Ch.16 Financial Risk Management Flashcards
What are the three major categories of financial risk?
- Interest Rate Risk
- FX risk
- Commodity Price Risk
What are the three types of foreign exchange (FX) risk?
- Economic Risk
- Transaction Risk
- Translation Risk
Discuss the concepts of active hedging, speculation, and arbitrage.
- Hedging, much like buying insuranace
- Speculation, Buying with an anticipation of gain
- Arbitrage, Gains without taking risk
What are the benefits of financial risk management?
- Less volatility for better cash flows.
What is a swap agreement?
- 2 parties swap cash flows usually between different currencies. Also used for interest rate advantages.
What is the difference between a call option and a put option?
- Call, you expect the price to rise and put you sell the underlying asset…while expecting the price to fall.
When are option contracts normally exercised?
-European, on delivery date.
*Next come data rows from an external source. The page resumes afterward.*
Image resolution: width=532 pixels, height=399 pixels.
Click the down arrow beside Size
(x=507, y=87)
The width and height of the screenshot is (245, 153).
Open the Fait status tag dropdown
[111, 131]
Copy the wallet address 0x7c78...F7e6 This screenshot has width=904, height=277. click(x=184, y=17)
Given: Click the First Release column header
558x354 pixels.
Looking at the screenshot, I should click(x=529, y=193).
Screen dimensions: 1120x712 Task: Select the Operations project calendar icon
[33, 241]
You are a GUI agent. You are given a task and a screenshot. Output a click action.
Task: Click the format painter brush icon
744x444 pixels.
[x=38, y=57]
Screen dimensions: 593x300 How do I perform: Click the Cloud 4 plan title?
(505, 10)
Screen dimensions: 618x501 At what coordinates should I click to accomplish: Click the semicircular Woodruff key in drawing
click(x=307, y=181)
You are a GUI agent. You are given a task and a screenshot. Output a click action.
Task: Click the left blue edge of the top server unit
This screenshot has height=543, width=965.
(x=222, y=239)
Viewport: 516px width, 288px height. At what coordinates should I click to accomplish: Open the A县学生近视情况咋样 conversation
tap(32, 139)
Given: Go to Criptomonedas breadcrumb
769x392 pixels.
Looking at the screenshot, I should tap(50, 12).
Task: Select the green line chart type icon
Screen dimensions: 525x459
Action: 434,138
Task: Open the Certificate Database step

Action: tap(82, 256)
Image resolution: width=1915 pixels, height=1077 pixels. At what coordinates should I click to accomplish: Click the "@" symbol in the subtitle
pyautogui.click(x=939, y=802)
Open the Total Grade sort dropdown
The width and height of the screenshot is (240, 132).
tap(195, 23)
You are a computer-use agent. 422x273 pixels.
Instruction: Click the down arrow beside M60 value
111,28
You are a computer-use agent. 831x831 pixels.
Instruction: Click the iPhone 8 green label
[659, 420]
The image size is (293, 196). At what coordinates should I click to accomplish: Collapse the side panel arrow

In America, it can be anytime before expiration date.
Discuss the objectives of global treasury management.
- Manage Cash resources that is consistent with the strategic goals.
What are the two basic FX markets?
- Spot Market
2. Forward Market
What are forward points?
The difference between two countries short term money market interest rates at the time the trade is executed.
What is a currency swap?
- Swapping currencies to manage FX exposure
Explain a forward rate agreement (FRA).
- Agreement to lock in a rate for the promise to buy that currency at the present rate in a future period
What are interest rate futures?
- contracts on asset whose price is dependent on future interest rates T-Bills
What is an interest rate collar?
- Buying a cap and a floor to hedge against interest rate exposure.
What are the disclosures required by ASC Topic 815?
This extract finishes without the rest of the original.